[DATA FOR THIS TASK]

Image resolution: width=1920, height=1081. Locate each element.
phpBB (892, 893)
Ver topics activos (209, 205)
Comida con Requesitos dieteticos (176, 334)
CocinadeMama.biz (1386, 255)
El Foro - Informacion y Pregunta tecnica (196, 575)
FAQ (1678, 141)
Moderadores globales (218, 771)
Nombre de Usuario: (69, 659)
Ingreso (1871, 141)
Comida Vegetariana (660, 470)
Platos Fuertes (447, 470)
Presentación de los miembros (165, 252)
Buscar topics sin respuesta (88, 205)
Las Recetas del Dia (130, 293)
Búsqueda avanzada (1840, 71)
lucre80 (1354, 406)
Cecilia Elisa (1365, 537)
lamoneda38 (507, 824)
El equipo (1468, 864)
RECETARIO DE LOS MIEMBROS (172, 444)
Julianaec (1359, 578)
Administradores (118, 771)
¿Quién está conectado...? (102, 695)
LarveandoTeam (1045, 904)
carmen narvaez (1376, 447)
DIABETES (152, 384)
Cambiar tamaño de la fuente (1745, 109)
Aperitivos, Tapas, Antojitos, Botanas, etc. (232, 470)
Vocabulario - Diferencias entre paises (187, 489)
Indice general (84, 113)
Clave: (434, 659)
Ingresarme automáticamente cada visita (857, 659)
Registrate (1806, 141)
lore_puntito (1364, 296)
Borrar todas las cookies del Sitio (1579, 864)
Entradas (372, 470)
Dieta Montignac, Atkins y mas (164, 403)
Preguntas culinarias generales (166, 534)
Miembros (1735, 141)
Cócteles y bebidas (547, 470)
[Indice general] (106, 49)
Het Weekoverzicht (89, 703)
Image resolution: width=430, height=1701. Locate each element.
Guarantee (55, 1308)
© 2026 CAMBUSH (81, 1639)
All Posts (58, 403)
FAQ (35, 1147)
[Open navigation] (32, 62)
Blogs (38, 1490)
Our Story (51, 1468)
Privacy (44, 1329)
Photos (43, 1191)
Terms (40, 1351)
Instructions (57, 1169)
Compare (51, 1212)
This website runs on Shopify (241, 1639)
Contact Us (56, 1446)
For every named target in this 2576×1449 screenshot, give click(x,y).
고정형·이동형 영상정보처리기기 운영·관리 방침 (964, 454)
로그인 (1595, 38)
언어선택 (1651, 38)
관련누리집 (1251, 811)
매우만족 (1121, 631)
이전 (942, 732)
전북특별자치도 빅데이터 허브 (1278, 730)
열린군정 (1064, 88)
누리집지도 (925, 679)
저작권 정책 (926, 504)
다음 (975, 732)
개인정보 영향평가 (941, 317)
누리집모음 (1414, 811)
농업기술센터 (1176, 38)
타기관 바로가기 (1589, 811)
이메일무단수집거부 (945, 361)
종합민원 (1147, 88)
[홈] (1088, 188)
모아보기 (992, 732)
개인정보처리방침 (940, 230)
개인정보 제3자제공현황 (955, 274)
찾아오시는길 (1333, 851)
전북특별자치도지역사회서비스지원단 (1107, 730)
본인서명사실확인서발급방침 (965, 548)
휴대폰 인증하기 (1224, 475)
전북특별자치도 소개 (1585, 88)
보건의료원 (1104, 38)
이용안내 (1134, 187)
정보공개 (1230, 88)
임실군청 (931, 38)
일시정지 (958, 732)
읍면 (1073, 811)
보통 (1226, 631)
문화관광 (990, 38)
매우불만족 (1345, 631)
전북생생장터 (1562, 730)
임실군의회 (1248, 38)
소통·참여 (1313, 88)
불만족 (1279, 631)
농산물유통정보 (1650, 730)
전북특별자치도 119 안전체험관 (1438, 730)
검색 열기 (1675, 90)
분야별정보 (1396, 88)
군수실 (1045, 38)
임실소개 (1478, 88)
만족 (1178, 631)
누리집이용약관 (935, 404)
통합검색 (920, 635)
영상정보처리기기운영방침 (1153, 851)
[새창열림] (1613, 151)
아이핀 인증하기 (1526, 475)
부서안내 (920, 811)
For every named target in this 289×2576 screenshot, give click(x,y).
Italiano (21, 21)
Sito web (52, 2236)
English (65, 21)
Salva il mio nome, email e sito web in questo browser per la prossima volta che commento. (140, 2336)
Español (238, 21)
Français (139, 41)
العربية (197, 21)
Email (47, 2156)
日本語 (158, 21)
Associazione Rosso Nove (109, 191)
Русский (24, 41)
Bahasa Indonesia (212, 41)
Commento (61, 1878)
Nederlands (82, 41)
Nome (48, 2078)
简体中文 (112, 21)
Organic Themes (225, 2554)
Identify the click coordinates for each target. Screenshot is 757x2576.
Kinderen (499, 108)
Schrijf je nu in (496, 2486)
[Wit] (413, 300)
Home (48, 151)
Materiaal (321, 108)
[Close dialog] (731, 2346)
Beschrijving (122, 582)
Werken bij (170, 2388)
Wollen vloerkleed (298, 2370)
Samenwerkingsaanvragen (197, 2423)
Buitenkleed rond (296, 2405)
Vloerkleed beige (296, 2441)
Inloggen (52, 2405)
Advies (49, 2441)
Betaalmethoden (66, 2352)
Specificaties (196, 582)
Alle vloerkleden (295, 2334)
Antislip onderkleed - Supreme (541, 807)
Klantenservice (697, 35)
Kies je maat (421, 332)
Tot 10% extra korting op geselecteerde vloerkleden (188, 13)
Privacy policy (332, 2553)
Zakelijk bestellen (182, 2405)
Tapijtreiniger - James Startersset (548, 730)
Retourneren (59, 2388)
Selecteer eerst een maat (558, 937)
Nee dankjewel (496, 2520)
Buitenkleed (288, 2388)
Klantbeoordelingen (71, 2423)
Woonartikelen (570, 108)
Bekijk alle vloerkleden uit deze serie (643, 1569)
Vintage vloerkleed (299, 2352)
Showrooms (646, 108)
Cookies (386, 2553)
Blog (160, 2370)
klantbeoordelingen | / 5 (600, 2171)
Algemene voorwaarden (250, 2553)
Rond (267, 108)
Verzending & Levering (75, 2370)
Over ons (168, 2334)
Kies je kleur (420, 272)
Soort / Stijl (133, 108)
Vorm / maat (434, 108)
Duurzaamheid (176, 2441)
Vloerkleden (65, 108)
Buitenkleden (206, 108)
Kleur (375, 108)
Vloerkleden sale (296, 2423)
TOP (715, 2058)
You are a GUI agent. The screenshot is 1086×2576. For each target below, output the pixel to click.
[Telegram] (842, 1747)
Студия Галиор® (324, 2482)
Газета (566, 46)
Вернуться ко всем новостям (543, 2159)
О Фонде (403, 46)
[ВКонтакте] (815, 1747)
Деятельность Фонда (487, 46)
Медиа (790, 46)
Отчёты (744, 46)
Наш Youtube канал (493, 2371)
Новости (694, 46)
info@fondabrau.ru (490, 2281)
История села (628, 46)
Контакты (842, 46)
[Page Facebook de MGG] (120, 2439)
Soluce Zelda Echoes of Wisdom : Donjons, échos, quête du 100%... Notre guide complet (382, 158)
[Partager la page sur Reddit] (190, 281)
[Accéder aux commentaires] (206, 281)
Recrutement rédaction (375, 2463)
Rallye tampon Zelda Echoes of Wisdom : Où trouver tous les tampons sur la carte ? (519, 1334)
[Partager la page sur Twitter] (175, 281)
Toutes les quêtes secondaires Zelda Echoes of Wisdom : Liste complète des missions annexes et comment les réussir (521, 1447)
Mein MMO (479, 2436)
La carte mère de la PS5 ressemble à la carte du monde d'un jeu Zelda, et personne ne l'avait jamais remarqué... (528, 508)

[/DATA FOR THIS TASK]

§ **DIRECTIONS**
Copy out the entries from the material above, matching each one exactly.

§ **ANSWER TO THE EXERCISE**
Image resolution: width=1920, height=1081. Locate each element.
phpBB (892, 893)
Ver topics activos (209, 205)
Comida con Requesitos dieteticos (176, 334)
CocinadeMama.biz (1386, 255)
El Foro - Informacion y Pregunta tecnica (196, 575)
FAQ (1678, 141)
Moderadores globales (218, 771)
Nombre de Usuario: (69, 659)
Ingreso (1871, 141)
Comida Vegetariana (660, 470)
Platos Fuertes (447, 470)
Presentación de los miembros (165, 252)
Buscar topics sin respuesta (88, 205)
Las Recetas del Dia (130, 293)
Búsqueda avanzada (1840, 71)
lucre80 (1354, 406)
Cecilia Elisa (1365, 537)
lamoneda38 (507, 824)
El equipo (1468, 864)
RECETARIO DE LOS MIEMBROS (172, 444)
Julianaec (1359, 578)
Administradores (118, 771)
¿Quién está conectado...? (102, 695)
LarveandoTeam (1045, 904)
carmen narvaez (1376, 447)
DIABETES (152, 384)
Cambiar tamaño de la fuente (1745, 109)
Aperitivos, Tapas, Antojitos, Botanas, etc. (232, 470)
Vocabulario - Diferencias entre paises (187, 489)
Indice general (84, 113)
Clave: (434, 659)
Ingresarme automáticamente cada visita (857, 659)
Registrate (1806, 141)
lore_puntito (1364, 296)
Borrar todas las cookies del Sitio (1579, 864)
Entradas (372, 470)
Dieta Montignac, Atkins y mas (164, 403)
Preguntas culinarias generales (166, 534)
Miembros (1735, 141)
Cócteles y bebidas (547, 470)
[Indice general] (106, 49)
Het Weekoverzicht (89, 703)
Image resolution: width=430, height=1701. Locate each element.
Guarantee (55, 1308)
© 2026 CAMBUSH (81, 1639)
All Posts (58, 403)
FAQ (35, 1147)
[Open navigation] (32, 62)
Blogs (38, 1490)
Our Story (51, 1468)
Privacy (44, 1329)
Photos (43, 1191)
Terms (40, 1351)
Instructions (57, 1169)
Compare (51, 1212)
This website runs on Shopify (241, 1639)
Contact Us (56, 1446)
For every named target in this 2576×1449 screenshot, give click(x,y).
고정형·이동형 영상정보처리기기 운영·관리 방침 (964, 454)
로그인 (1595, 38)
언어선택 (1651, 38)
관련누리집 (1251, 811)
매우만족 (1121, 631)
이전 (942, 732)
전북특별자치도 빅데이터 허브 (1278, 730)
열린군정 (1064, 88)
누리집지도 (925, 679)
저작권 정책 (926, 504)
다음 (975, 732)
개인정보 영향평가 (941, 317)
누리집모음 (1414, 811)
농업기술센터 (1176, 38)
타기관 바로가기 (1589, 811)
이메일무단수집거부 (945, 361)
종합민원 (1147, 88)
[홈] (1088, 188)
모아보기 (992, 732)
개인정보처리방침 (940, 230)
개인정보 제3자제공현황 (955, 274)
찾아오시는길 (1333, 851)
전북특별자치도지역사회서비스지원단 (1107, 730)
본인서명사실확인서발급방침 (965, 548)
휴대폰 인증하기 (1224, 475)
전북특별자치도 소개 (1585, 88)
보건의료원 (1104, 38)
이용안내 (1134, 187)
정보공개 (1230, 88)
임실군청 (931, 38)
일시정지 (958, 732)
읍면 (1073, 811)
보통 (1226, 631)
문화관광 (990, 38)
매우불만족 (1345, 631)
전북생생장터 (1562, 730)
임실군의회 (1248, 38)
소통·참여 (1313, 88)
불만족 (1279, 631)
농산물유통정보 (1650, 730)
전북특별자치도 119 안전체험관 (1438, 730)
검색 열기 (1675, 90)
분야별정보 (1396, 88)
군수실 (1045, 38)
임실소개 (1478, 88)
만족 (1178, 631)
누리집이용약관 (935, 404)
통합검색 (920, 635)
영상정보처리기기운영방침 (1153, 851)
[새창열림] (1613, 151)
아이핀 인증하기 (1526, 475)
부서안내 (920, 811)
For every named target in this 289×2576 screenshot, give click(x,y).
Italiano (21, 21)
Sito web (52, 2236)
English (65, 21)
Salva il mio nome, email e sito web in questo browser per la prossima volta che commento. (140, 2336)
Español (238, 21)
Français (139, 41)
العربية (197, 21)
Email (47, 2156)
日本語 (158, 21)
Associazione Rosso Nove (109, 191)
Русский (24, 41)
Bahasa Indonesia (212, 41)
Commento (61, 1878)
Nederlands (82, 41)
Nome (48, 2078)
简体中文 (112, 21)
Organic Themes (225, 2554)
Identify the click coordinates for each target. Screenshot is 757x2576.
Kinderen (499, 108)
Schrijf je nu in (496, 2486)
[Wit] (413, 300)
Home (48, 151)
Materiaal (321, 108)
[Close dialog] (731, 2346)
Beschrijving (122, 582)
Werken bij (170, 2388)
Wollen vloerkleed (298, 2370)
Samenwerkingsaanvragen (197, 2423)
Buitenkleed rond (296, 2405)
Vloerkleed beige (296, 2441)
Inloggen (52, 2405)
Advies (49, 2441)
Betaalmethoden (66, 2352)
Specificaties (196, 582)
Alle vloerkleden (295, 2334)
Antislip onderkleed - Supreme (541, 807)
Klantenservice (697, 35)
Kies je maat (421, 332)
Tot 10% extra korting op geselecteerde vloerkleden (188, 13)
Privacy policy (332, 2553)
Zakelijk bestellen (182, 2405)
Tapijtreiniger - James Startersset (548, 730)
Retourneren (59, 2388)
Selecteer eerst een maat (558, 937)
Nee dankjewel (496, 2520)
Buitenkleed (288, 2388)
Klantbeoordelingen (71, 2423)
Woonartikelen (570, 108)
Bekijk alle vloerkleden uit deze serie (643, 1569)
Vintage vloerkleed (299, 2352)
Showrooms (646, 108)
Cookies (386, 2553)
Blog (160, 2370)
klantbeoordelingen | / 5 (600, 2171)
Algemene voorwaarden (250, 2553)
Rond (267, 108)
Verzending & Levering (75, 2370)
Over ons (168, 2334)
Kies je kleur (420, 272)
Soort / Stijl (133, 108)
Vorm / maat (434, 108)
Duurzaamheid (176, 2441)
Vloerkleden (65, 108)
Buitenkleden (206, 108)
Kleur (375, 108)
Vloerkleden sale (296, 2423)
TOP (715, 2058)
You are a GUI agent. The screenshot is 1086×2576. For each target below, output the pixel to click.
[Telegram] (842, 1747)
Студия Галиор® (324, 2482)
Газета (566, 46)
Вернуться ко всем новостям (543, 2159)
О Фонде (403, 46)
[ВКонтакте] (815, 1747)
Деятельность Фонда (487, 46)
Медиа (790, 46)
Отчёты (744, 46)
Наш Youtube канал (493, 2371)
Новости (694, 46)
info@fondabrau.ru (490, 2281)
История села (628, 46)
Контакты (842, 46)
[Page Facebook de MGG] (120, 2439)
Soluce Zelda Echoes of Wisdom : Donjons, échos, quête du 100%... Notre guide complet (382, 158)
[Partager la page sur Reddit] (190, 281)
[Accéder aux commentaires] (206, 281)
Recrutement rédaction (375, 2463)
Rallye tampon Zelda Echoes of Wisdom : Où trouver tous les tampons sur la carte ? (519, 1334)
[Partager la page sur Twitter] (175, 281)
Toutes les quêtes secondaires Zelda Echoes of Wisdom : Liste complète des missions annexes et comment les réussir (521, 1447)
Mein MMO (479, 2436)
La carte mère de la PS5 ressemble à la carte du monde d'un jeu Zelda, et personne ne l'avait jamais remarqué... (528, 508)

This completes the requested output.